Un grillon chanta dans la cheminée, on ouvrit la persienne pour faire entrer le clair de lune. À deux heures du matin, mon frère, craignant d’inquiéter sa famille, alla lui-même atteler sa carriole pour rejoindre ses pénates, à une demi-lieue de chez nous. Dans la confusion des changements de costumes, il ne put retrouver son paletot. « À quoi bon ? dit-il, me voilà très chaudement vêtu. »
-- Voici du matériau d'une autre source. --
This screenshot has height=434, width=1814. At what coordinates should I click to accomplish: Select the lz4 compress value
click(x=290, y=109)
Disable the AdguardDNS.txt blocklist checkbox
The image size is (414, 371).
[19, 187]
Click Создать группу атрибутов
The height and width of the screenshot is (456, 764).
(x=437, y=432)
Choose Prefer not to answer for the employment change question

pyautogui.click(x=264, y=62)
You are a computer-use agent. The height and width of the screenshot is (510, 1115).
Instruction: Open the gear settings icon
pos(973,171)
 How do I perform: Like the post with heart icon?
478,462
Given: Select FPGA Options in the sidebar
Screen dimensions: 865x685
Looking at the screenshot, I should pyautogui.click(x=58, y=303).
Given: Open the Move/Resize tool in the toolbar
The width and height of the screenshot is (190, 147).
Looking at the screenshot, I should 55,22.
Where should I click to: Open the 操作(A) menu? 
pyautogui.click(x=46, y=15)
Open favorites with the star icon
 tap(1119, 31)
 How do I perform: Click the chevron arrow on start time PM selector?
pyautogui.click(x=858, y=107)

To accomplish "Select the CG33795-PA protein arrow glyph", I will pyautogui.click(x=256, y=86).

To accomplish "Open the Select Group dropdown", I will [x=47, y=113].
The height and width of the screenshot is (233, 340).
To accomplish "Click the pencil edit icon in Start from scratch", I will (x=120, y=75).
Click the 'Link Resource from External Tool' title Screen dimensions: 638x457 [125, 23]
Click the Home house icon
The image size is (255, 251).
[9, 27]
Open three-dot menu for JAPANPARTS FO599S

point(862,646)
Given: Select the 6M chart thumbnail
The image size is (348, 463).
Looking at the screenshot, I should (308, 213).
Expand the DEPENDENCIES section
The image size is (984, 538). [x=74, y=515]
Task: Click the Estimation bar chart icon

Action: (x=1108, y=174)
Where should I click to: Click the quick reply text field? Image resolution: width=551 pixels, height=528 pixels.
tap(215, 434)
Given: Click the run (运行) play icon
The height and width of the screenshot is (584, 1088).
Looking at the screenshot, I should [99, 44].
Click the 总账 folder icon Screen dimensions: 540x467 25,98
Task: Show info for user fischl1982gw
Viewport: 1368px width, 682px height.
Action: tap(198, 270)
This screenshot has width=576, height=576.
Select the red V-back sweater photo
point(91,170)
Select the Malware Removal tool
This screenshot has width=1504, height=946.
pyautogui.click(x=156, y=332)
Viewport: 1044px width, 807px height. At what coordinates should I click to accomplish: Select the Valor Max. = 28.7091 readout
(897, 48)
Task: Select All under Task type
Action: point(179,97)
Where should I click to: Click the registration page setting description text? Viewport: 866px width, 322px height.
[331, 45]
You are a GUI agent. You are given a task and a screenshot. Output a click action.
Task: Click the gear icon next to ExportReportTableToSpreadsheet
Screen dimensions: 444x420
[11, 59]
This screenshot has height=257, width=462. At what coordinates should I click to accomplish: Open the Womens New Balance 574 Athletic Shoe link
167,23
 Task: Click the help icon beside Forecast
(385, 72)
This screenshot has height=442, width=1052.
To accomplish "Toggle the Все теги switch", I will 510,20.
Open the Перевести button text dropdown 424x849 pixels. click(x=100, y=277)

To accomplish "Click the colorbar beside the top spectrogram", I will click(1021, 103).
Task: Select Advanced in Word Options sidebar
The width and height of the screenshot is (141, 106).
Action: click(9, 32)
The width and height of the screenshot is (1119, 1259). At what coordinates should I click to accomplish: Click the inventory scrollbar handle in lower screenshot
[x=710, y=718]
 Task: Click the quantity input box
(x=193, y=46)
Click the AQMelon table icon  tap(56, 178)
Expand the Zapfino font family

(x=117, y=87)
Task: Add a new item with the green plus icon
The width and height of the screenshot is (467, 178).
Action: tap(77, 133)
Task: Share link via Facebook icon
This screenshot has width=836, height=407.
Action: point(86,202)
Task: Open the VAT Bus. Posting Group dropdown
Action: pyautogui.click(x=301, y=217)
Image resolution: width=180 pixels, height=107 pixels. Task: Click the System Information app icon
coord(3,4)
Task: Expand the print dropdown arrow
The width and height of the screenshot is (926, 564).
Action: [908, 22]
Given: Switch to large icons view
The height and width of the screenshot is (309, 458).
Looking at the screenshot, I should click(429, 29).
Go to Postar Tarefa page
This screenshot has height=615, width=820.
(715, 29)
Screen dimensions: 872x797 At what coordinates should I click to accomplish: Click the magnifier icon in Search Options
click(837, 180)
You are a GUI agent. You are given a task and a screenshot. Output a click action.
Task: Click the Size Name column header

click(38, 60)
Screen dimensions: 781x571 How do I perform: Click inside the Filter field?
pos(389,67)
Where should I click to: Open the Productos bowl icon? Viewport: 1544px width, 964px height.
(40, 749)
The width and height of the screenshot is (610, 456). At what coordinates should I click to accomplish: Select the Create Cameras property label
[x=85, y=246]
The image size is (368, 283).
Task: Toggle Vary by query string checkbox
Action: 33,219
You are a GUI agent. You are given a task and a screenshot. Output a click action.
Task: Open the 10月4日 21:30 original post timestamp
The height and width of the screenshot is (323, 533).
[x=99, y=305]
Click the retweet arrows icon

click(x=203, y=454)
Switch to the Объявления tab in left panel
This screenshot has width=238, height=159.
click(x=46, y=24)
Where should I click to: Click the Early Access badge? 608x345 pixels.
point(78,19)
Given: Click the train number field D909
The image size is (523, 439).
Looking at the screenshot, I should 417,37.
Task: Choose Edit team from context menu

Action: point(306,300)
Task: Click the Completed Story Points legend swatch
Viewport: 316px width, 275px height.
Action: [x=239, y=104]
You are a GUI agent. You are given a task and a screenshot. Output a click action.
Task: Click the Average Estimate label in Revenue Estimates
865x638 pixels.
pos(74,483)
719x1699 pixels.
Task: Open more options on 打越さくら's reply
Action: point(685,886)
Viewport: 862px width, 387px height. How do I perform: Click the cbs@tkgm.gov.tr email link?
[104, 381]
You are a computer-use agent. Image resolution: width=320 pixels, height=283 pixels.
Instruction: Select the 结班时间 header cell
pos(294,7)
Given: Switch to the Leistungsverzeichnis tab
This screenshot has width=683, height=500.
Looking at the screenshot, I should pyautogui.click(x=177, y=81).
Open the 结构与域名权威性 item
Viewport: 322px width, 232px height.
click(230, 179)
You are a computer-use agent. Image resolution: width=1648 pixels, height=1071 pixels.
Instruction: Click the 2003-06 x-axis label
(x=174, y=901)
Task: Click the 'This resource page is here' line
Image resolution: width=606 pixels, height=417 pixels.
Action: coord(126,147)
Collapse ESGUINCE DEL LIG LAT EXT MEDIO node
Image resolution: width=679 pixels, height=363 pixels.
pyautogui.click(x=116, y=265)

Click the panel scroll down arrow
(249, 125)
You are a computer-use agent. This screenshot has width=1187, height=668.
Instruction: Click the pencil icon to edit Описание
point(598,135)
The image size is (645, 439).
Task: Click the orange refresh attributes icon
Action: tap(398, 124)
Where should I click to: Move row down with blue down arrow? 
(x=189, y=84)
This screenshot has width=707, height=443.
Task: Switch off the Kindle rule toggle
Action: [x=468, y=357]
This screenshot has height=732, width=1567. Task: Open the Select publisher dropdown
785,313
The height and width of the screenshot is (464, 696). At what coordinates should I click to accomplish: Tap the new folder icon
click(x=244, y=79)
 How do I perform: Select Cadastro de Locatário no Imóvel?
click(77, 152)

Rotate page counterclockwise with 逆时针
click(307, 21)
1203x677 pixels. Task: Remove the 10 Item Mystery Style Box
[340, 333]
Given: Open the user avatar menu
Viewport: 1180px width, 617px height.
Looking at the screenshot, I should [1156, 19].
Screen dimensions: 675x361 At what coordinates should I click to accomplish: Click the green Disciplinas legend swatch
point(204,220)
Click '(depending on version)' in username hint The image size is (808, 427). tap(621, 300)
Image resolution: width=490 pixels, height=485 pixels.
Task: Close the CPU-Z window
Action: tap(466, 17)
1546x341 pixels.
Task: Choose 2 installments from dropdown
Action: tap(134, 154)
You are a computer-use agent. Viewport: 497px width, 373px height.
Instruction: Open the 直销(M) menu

En effet il était couvert d’une longue et lourde casaque de laine rouge, provenant de je ne sais plus quel costume de l’atelier de mon fils, et d’un de ces bonnets également en laine rouge dont se coiffent les pêcheurs de la Méditerranée. Il partit ainsi en chantant, au galop de son petit cheval blanc, à travers le vent et la neige. S’il eût été rencontré, il eût été pris pour le diable, mais on ne rencontre personne à pareille heure dans nos chemins. Le lendemain, la pièce recommença, c’est-à-dire qu’elle suivit son cours fantastique et déréglé avec autant d’entrain que la veille. J’étais vivement frappée de la facilité avec laquelle nos enfants (l’aîné avait alors une vingtaine d’années) dialoguaient entre eux, tantôt avec une emphase comique, tantôt avec l’aisance de la réalité. Là ce n’était pas de l’art, puisque la convention disparaissait. Il n’y avait pas ce qu’en langage d’art théâtral on appellerait du naturel. Le naturel est une imitation de la nature. Nos jeunes improvisateurs étaient plus que naturels, ils étaient la nature même. Cela me donna beaucoup à penser sur l’ancien théâtre italien appelé comme l’on sait : commedia dell’arte. Ce devait être un art tout différent du nôtre et où l’acteur était réellement créateur, puisqu’il tirait son rôle de sa propre intelligence et créait à lui seul son type, ses discours, les nuances de son caractère et l’audace heureuse de ses reparties…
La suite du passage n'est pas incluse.